(Stored items)
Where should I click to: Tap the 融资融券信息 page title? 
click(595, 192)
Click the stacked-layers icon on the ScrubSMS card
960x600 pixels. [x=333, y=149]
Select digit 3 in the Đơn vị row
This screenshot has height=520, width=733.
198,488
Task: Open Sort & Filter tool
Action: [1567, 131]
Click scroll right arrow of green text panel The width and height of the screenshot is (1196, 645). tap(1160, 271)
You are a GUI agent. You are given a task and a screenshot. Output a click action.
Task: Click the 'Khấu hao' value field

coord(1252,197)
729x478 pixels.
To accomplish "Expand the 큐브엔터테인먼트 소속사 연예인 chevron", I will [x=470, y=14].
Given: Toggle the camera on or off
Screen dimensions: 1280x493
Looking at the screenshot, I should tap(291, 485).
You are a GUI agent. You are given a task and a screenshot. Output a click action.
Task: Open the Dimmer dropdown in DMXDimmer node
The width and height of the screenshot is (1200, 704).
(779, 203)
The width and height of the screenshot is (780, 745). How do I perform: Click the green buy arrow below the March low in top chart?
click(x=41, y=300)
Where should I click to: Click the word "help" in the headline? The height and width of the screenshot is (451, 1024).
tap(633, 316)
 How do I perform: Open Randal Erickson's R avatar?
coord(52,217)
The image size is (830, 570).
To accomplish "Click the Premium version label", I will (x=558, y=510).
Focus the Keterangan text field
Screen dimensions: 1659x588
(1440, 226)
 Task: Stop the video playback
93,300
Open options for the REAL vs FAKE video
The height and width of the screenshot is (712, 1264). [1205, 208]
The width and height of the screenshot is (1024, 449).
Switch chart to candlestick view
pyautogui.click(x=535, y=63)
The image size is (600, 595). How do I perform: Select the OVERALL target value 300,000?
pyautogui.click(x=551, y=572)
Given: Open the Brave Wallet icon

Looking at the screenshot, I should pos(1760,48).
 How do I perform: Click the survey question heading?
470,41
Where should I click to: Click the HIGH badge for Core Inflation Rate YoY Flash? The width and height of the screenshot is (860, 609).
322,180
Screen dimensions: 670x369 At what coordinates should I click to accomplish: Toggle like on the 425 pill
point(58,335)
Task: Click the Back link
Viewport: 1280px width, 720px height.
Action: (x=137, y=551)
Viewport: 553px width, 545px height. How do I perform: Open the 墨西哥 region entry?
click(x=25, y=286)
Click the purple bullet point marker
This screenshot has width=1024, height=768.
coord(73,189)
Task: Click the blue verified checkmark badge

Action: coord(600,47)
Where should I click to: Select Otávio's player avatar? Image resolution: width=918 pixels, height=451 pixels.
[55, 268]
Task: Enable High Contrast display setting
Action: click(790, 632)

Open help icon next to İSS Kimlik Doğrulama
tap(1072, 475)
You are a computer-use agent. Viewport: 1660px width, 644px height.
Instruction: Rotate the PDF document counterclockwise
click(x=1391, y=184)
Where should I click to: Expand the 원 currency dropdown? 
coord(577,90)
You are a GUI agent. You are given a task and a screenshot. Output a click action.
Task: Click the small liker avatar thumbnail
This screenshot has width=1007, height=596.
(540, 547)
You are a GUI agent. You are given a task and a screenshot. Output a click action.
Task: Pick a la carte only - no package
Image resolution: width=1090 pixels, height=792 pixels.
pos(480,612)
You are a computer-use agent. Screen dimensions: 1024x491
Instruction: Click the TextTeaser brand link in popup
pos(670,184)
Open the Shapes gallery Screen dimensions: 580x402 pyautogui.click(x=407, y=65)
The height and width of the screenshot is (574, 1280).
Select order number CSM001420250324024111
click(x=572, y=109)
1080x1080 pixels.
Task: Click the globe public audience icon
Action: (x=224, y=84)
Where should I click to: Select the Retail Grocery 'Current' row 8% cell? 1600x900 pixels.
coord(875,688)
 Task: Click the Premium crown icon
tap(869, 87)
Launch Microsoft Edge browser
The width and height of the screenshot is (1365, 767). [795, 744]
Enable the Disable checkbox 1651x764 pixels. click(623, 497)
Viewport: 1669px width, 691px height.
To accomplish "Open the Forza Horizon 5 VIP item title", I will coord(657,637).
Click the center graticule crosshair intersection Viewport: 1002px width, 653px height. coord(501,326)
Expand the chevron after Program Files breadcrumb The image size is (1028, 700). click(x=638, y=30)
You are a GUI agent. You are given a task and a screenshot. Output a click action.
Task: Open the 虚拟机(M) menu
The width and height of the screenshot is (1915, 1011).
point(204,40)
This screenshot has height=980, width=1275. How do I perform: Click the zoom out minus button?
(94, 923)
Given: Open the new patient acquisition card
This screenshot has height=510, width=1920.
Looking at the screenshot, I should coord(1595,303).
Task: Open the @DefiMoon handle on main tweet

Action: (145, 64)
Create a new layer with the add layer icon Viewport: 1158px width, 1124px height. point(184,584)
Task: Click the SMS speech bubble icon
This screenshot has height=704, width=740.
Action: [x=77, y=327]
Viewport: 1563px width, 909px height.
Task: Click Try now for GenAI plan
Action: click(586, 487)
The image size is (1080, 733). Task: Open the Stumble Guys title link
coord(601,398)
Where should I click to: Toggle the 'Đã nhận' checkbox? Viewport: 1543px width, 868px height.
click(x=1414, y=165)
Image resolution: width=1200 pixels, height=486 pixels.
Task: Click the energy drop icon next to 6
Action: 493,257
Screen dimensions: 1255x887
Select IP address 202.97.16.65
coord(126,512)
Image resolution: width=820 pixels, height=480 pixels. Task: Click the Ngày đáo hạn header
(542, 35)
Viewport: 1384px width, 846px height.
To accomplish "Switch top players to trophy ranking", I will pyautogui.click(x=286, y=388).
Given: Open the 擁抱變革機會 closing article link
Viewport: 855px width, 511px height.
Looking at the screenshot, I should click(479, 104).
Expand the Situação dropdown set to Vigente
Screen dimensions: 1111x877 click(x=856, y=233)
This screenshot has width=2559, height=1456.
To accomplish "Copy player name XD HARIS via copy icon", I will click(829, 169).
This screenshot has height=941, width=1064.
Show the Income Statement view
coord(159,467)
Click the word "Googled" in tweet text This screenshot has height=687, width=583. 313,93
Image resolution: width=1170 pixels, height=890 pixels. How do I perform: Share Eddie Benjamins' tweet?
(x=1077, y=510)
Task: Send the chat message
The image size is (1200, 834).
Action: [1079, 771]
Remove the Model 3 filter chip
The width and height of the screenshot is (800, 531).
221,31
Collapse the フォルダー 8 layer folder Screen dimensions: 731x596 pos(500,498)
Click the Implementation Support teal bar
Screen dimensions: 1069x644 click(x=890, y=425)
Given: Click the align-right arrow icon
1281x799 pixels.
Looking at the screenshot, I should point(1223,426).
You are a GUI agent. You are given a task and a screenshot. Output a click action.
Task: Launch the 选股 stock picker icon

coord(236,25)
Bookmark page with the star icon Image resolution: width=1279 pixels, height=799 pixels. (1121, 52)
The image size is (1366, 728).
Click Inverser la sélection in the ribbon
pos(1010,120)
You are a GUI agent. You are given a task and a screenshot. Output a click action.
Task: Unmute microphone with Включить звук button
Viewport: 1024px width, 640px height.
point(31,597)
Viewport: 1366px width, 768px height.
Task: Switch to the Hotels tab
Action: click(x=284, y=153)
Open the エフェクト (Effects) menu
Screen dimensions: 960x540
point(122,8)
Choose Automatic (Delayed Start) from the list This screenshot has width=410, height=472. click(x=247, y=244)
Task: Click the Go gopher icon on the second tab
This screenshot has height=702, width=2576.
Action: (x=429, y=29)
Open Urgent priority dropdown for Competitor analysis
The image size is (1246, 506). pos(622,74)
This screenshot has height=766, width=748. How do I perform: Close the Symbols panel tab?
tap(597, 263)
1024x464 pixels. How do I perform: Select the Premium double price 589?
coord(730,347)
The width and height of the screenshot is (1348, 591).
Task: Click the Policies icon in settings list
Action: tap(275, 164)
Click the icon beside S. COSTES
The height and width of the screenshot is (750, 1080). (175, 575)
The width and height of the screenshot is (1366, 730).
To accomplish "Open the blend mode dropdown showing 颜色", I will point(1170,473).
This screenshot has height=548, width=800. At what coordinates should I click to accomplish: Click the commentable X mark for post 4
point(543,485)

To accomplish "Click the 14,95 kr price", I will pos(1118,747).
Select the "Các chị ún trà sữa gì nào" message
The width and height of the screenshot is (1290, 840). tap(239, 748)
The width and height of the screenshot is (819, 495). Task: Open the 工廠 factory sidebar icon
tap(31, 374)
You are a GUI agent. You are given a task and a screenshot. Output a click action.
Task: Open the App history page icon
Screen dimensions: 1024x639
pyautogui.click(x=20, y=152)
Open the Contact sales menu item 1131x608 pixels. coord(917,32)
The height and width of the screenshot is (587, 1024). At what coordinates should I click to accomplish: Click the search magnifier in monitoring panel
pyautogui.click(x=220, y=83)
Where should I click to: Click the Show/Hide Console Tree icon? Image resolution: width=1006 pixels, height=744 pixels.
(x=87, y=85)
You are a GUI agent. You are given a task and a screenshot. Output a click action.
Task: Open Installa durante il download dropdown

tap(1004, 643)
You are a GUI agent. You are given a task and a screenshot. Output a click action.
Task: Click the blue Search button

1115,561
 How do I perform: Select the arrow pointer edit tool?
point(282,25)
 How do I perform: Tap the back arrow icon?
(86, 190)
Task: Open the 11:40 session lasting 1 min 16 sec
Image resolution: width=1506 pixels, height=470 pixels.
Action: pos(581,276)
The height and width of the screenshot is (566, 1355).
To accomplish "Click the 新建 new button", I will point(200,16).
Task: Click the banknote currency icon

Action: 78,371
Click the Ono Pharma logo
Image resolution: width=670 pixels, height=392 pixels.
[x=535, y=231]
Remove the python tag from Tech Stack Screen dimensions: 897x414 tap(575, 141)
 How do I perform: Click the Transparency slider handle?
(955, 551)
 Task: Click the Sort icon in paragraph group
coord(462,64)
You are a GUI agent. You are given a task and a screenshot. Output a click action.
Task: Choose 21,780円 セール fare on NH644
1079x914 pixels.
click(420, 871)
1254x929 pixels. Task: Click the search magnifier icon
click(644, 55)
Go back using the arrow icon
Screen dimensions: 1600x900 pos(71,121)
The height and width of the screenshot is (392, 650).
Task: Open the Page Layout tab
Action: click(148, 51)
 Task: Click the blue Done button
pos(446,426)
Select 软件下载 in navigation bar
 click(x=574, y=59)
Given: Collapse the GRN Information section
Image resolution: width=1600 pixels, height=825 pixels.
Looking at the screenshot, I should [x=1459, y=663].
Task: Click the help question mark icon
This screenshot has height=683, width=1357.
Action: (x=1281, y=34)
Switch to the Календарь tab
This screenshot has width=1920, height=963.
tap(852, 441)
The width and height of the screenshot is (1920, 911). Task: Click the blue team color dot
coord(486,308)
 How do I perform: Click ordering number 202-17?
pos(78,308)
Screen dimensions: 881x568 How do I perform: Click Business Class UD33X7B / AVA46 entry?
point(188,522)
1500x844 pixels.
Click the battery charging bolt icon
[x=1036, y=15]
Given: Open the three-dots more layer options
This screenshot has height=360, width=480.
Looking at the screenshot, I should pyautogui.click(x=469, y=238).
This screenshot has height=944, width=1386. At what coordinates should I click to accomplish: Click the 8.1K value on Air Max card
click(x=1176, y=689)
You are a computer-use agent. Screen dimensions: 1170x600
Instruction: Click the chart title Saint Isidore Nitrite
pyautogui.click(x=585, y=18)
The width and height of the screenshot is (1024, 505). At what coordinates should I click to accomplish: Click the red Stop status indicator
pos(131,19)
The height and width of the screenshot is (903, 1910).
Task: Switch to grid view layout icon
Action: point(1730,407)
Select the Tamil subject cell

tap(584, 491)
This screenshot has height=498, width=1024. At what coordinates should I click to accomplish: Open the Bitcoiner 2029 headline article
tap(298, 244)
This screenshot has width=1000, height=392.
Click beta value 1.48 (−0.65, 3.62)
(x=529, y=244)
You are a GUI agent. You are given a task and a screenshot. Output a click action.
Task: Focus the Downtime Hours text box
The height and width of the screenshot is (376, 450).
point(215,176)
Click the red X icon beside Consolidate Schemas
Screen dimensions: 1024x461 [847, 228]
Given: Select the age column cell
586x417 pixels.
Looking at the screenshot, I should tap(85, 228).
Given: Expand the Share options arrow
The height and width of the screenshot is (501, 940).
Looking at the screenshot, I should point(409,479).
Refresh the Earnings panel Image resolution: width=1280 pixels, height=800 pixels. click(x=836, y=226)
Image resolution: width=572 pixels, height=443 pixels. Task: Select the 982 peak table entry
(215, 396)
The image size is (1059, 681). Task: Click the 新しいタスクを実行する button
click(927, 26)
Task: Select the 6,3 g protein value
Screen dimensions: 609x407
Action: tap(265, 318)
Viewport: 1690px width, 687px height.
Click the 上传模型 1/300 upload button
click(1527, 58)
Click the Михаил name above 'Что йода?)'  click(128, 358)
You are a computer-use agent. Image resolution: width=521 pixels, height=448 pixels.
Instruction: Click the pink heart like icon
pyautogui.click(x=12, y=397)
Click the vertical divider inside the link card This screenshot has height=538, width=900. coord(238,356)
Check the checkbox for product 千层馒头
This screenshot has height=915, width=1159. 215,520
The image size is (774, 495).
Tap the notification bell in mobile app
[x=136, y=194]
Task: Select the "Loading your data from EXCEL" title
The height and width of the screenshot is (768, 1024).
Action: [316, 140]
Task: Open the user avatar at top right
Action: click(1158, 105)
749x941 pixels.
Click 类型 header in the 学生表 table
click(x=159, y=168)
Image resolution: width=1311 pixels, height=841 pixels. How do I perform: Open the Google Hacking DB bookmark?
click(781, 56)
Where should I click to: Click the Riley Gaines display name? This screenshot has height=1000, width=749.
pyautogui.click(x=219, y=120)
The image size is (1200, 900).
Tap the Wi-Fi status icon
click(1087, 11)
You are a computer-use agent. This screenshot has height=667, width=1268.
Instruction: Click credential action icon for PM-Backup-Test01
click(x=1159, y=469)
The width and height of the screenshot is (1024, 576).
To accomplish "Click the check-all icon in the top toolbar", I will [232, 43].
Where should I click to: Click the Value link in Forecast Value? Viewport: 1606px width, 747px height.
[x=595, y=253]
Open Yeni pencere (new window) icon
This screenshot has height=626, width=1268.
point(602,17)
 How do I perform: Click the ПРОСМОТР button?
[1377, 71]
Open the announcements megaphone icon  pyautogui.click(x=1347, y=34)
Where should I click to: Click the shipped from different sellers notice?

» WHAT THE EXERCISE ASKS: Of the entries listed above, reproduce only the lines starting at the line containing "This screenshot has height=360, width=480." and ending at the line containing "You are a computer-use agent. Image". Include both, exactly as they stand.

» RESPONSE BELOW:
This screenshot has height=360, width=480.
Looking at the screenshot, I should pyautogui.click(x=469, y=238).
This screenshot has height=944, width=1386. At what coordinates should I click to accomplish: Click the 8.1K value on Air Max card
click(x=1176, y=689)
You are a computer-use agent. Screen dimensions: 1170x600
Instruction: Click the chart title Saint Isidore Nitrite
pyautogui.click(x=585, y=18)
The width and height of the screenshot is (1024, 505). At what coordinates should I click to accomplish: Click the red Stop status indicator
pos(131,19)
The height and width of the screenshot is (903, 1910).
Task: Switch to grid view layout icon
Action: point(1730,407)
Select the Tamil subject cell

tap(584, 491)
This screenshot has height=498, width=1024. At what coordinates should I click to accomplish: Open the Bitcoiner 2029 headline article
tap(298, 244)
This screenshot has width=1000, height=392.
Click beta value 1.48 (−0.65, 3.62)
(x=529, y=244)
You are a GUI agent. You are given a task and a screenshot. Output a click action.
Task: Focus the Downtime Hours text box
The height and width of the screenshot is (376, 450).
point(215,176)
Click the red X icon beside Consolidate Schemas
Screen dimensions: 1024x461 [847, 228]
Given: Select the age column cell
586x417 pixels.
Looking at the screenshot, I should tap(85, 228).
Given: Expand the Share options arrow
The height and width of the screenshot is (501, 940).
Looking at the screenshot, I should point(409,479).
Refresh the Earnings panel Image resolution: width=1280 pixels, height=800 pixels. click(x=836, y=226)
Image resolution: width=572 pixels, height=443 pixels. Task: Select the 982 peak table entry
(215, 396)
The image size is (1059, 681). Task: Click the 新しいタスクを実行する button
click(927, 26)
Task: Select the 6,3 g protein value
Screen dimensions: 609x407
Action: tap(265, 318)
Viewport: 1690px width, 687px height.
Click the 上传模型 1/300 upload button
click(1527, 58)
Click the Михаил name above 'Что йода?)'  click(128, 358)
You are a computer-use agent. Image resolution: width=521 pixels, height=448 pixels.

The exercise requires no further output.